Copy out the records below word for word, from their first line through the line containing "pyautogui.click(x=179, y=51)", including both ends, and omit the pictures.
---- The records
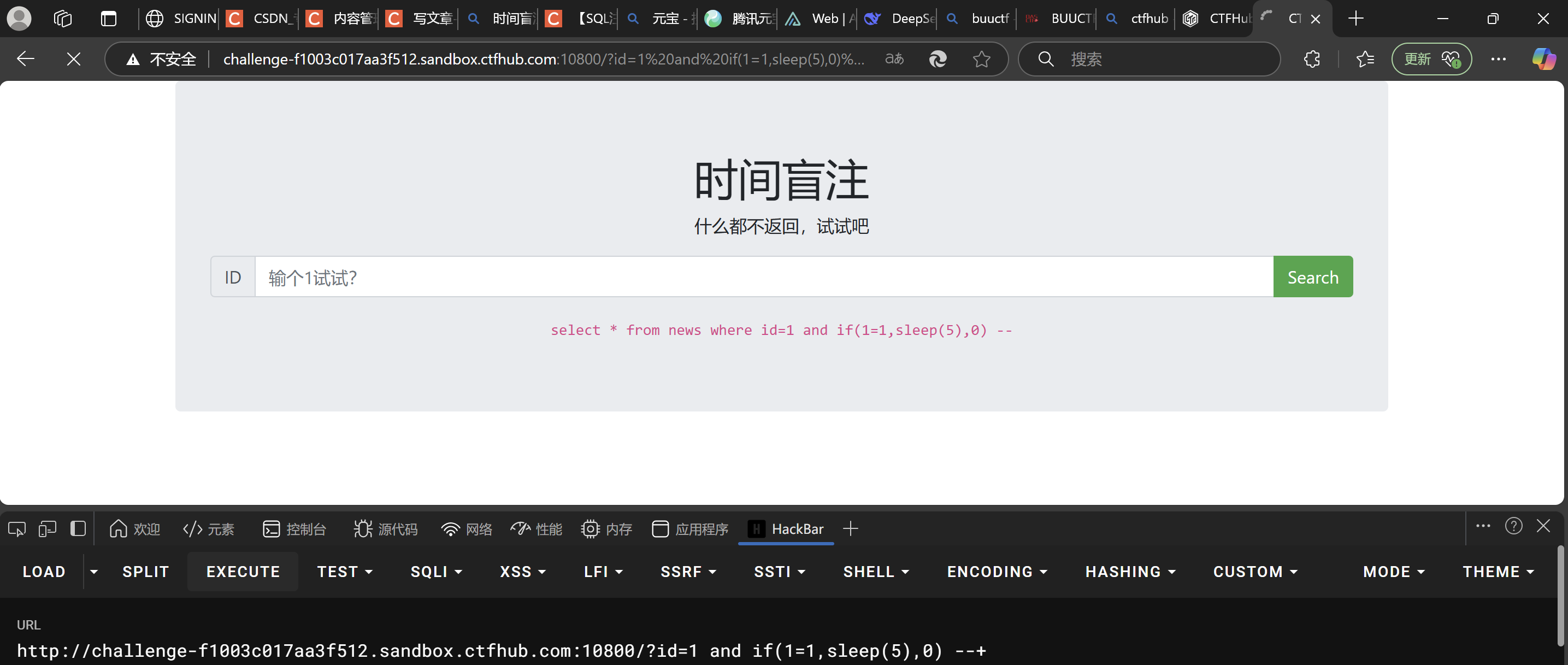This screenshot has width=1568, height=665.
Task: Open browser extensions puzzle icon
Action: click(x=1312, y=59)
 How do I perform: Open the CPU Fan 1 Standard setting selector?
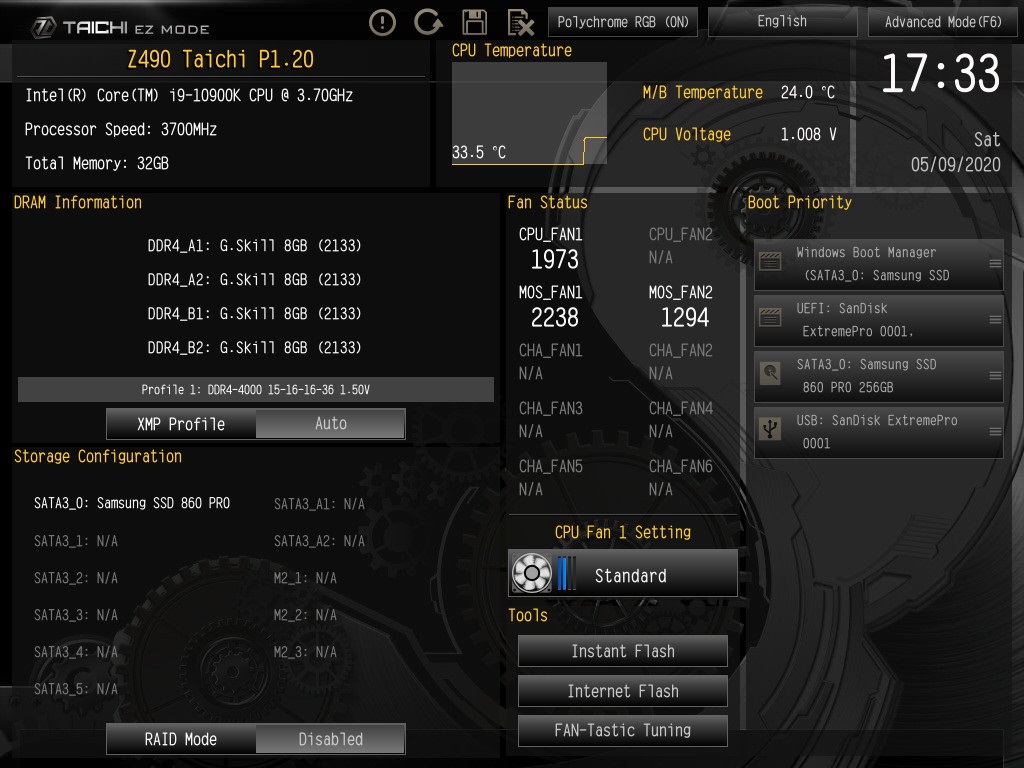click(x=623, y=573)
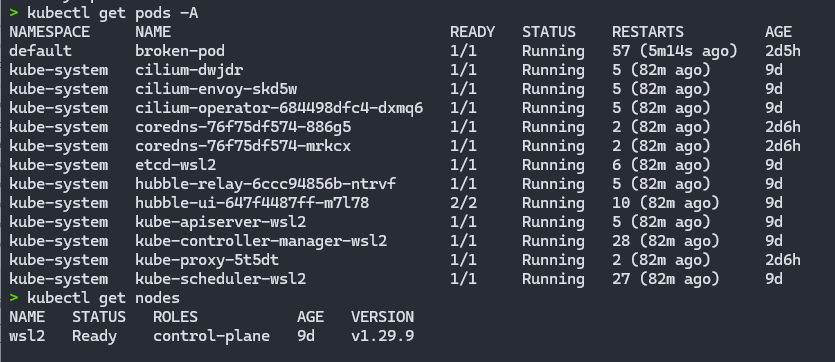Click the broken-pod name in pod list
Screen dimensions: 835x362
pyautogui.click(x=179, y=51)
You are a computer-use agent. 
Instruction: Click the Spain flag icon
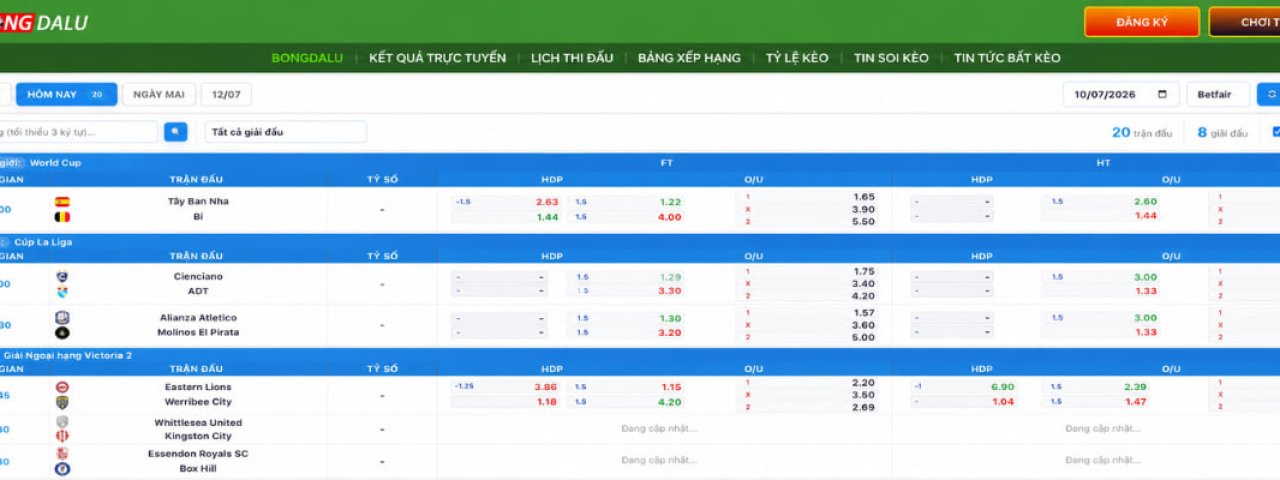click(x=62, y=201)
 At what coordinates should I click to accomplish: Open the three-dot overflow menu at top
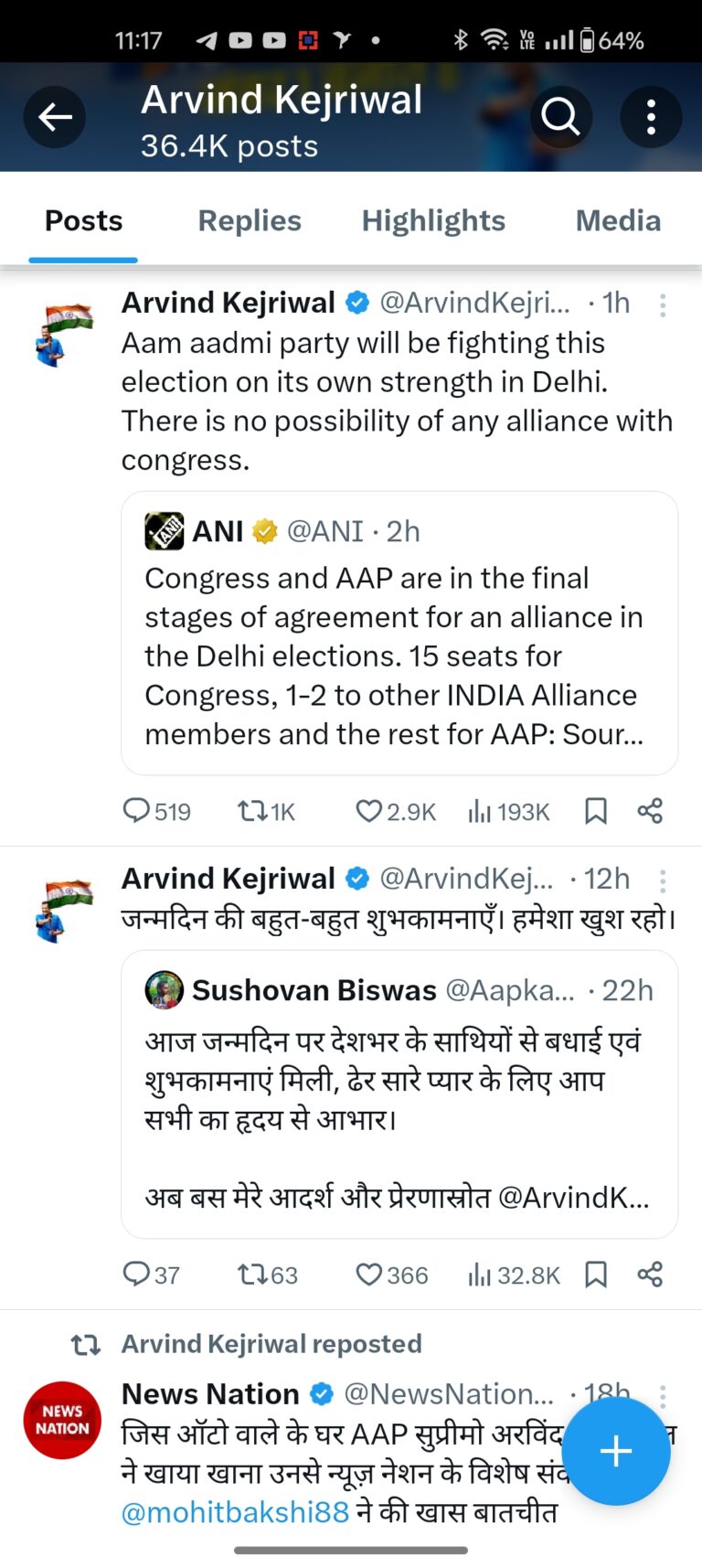click(651, 116)
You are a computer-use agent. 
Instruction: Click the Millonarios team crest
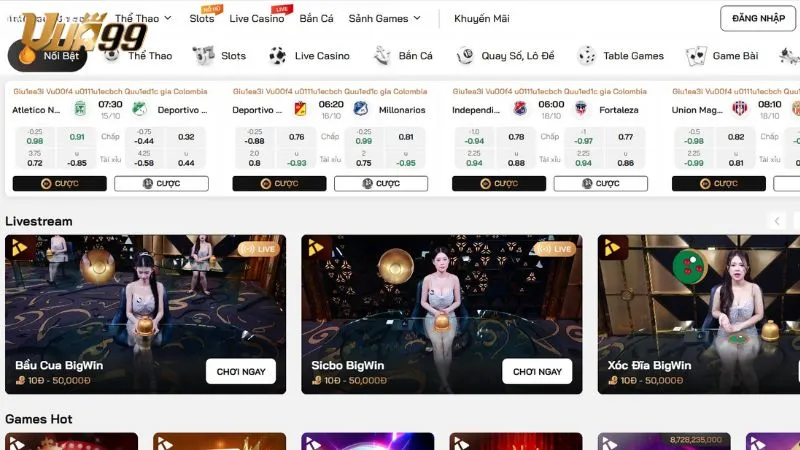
--------
> **Result for this exercise**
This screenshot has width=1568, height=665.
Task: Open browser extensions puzzle icon
Action: click(x=1312, y=59)
 How do I perform: Open the CPU Fan 1 Standard setting selector?
click(x=623, y=573)
Click the broken-pod name in pod list
Screen dimensions: 835x362
pyautogui.click(x=179, y=51)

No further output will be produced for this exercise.